CONVICCIÓN. Carles me enseñó, de manera práctica, a discernir el quién de la palabra: quién habla, a quién le corresponde en cada caso tomar la palabra. Detrás de los qués todo el mundo se camufla. Cualquiera puede quedar bien hablando de la libertad o citando a un determinado autor... Pero ¿quién dice qué? El juego de la verdad empieza aquí, en la veracidad del quién. Como entrevistador, sabía hacer hablar. Como amigo, no callaba nunca aunque escuchaba siempre y mucho. Como maestro provisional, me exigía comprometerme con mi propia voz. Se empeñó en corregirme un libro que estaba terminando cuando nos conocimos, Filosofía inacabada. A mí me daba vergüenza, pero al final casi me arrancó el manuscrito de las manos. Me lo devolvió lleno de M escritas en los márgenes. Quería decir: "Aquí falta Marina". No te escondas, lo que piensas es importante que lo digas tú, desde ti, me decía. A mí me parecía una arrogancia, una falta de pudor. Pero reescribí el libro, de arriba abajo, como un caracol sacando los cuernos. Poniendo todavía un poco más el cuerpo. Porque de eso se trataba. De poner el cuerpo en la palabra, como él hizo hasta el último día, literalmente. Por eso a los dos nos atraían las aulas y el teatro, territorios donde la palabra se pone a prueba cada día y no se deja inmortalizar bajo un tuit, un tag o un flash. Conquistar el nombre propio no es convertirse en una marca sino firmar la propia voz y compartirla desde la propia fragilidad y la propia fuerza; no es el nombre propio del autor, es el nombre desnudo de la convicción.

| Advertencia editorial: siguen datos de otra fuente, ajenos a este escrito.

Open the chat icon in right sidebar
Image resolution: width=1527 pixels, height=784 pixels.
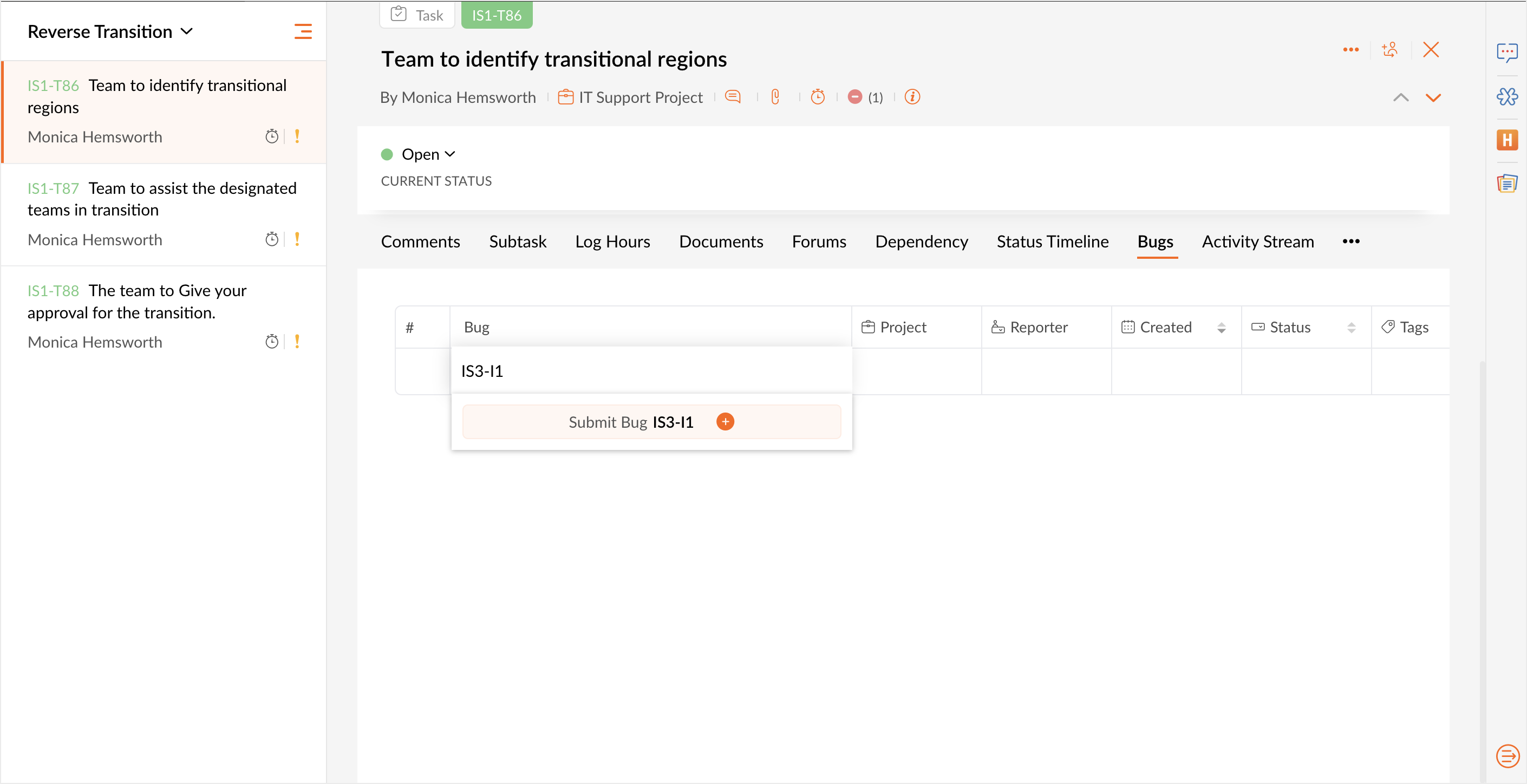pos(1506,52)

ESTIMA. Cuando la cuenta atrás de la enfermedad se fue imponiendo, todos los planes que tramábamos (entrevistas, libros, teatro e ¡incluso una escuela imaginaria!) fueron quedando guardados en el silencio. Ya no llevábamos las libretas a nuestros desayunos. Solo lo más inmediato: nuestras heridas y nuestras ternuras. Su cuerpo dolorido hacía más fácil compartir los dolores. Sin planes, teníamos aún el tiempo para compartir y podíamos seguir confiando en las palabras. Conversación a conversación, ya solo compartíamos la estima hacia los nuestros y la línea de demarcación, cada vez más clara, hacia aquellos que no serían nunca los nuestros. Abrir y dar no son verbos que se puedan conjugar con cualquiera. Cuídate y vigila, me decía pocos días antes de morir: cuanto más das más te piden. Y hay algunos que nunca tienen suficiente. Cuando nos despedíamos, el último día que lo vi, retorcido de dolor me dijo sonriendo: "Espero que lo hayas aprendido". En esta frase la esperanza y el aprendizaje, los dos pilares de su vida, se enlazaban en un misterioso "lo" que me corresponderá a mí, durante la vida que me sea dada, seguir llenando... de esperanzas y de aprendizajes.

Contra mi recelo inicial, él me eligió y me hizo entrar: en el diario, en sus planes y en su mundo, como aquella mañana que me sorprendió encontrarlo desayunando tras una ventana de mi calle con su amigo del alma, Albert Om. Entra y siéntate, decían sus gestos vitales tras el cristal, y la mañana se alargó y nunca más tuvimos prisa, a pesar de que todo haya ido tan deprisa. Ahora sé qué he aprendido: a dibujar ventanas en las paredes cuando la vida se cierra. Y a verte cada mañana, reflejado en la ventana de mi calle. Buenos días, Carles.